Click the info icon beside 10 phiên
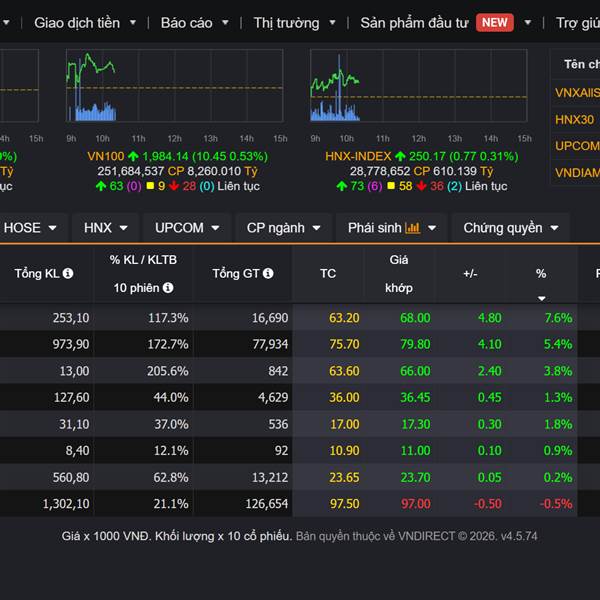 (x=168, y=288)
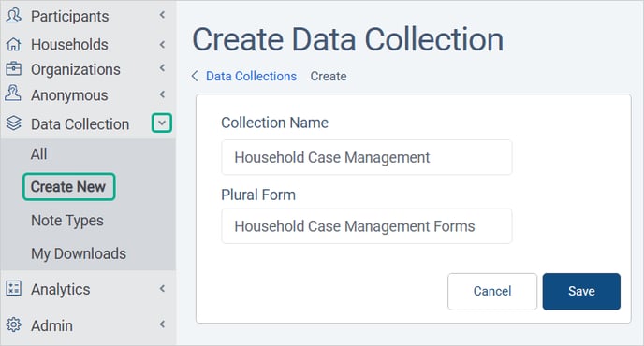Click the Anonymous user icon
This screenshot has width=644, height=346.
pos(13,94)
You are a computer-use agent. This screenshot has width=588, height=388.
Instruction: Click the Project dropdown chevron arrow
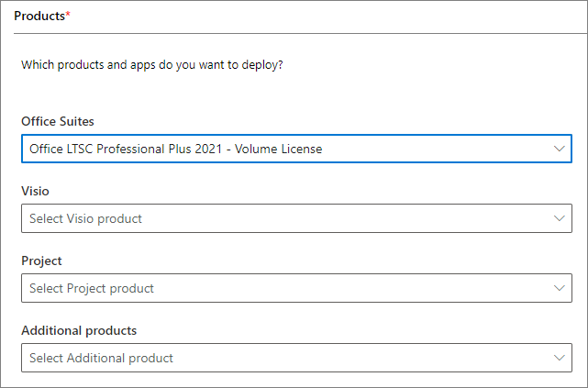click(x=559, y=288)
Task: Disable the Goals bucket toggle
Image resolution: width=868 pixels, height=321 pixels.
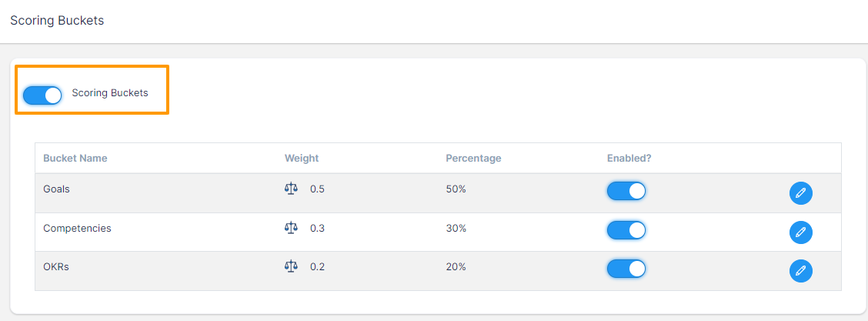Action: pos(626,191)
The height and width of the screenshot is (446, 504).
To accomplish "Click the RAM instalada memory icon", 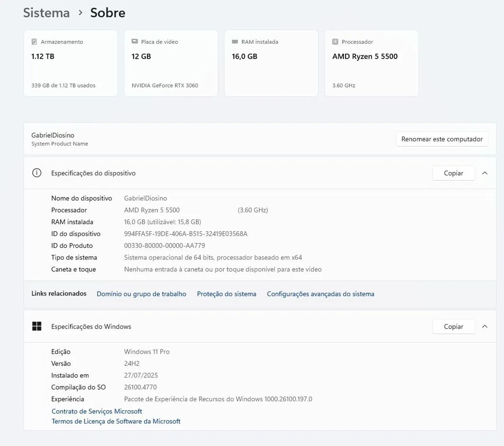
◇ ◇ ◇ ◇
▶ _Instructions to follow_: Copy exactly the lines from the one containing "The height and" through the final line of the records above, both included, and leave out any pictures.

▶ _Answer to the problem_:
The height and width of the screenshot is (446, 504).
To accomplish "Click the RAM instalada memory icon", 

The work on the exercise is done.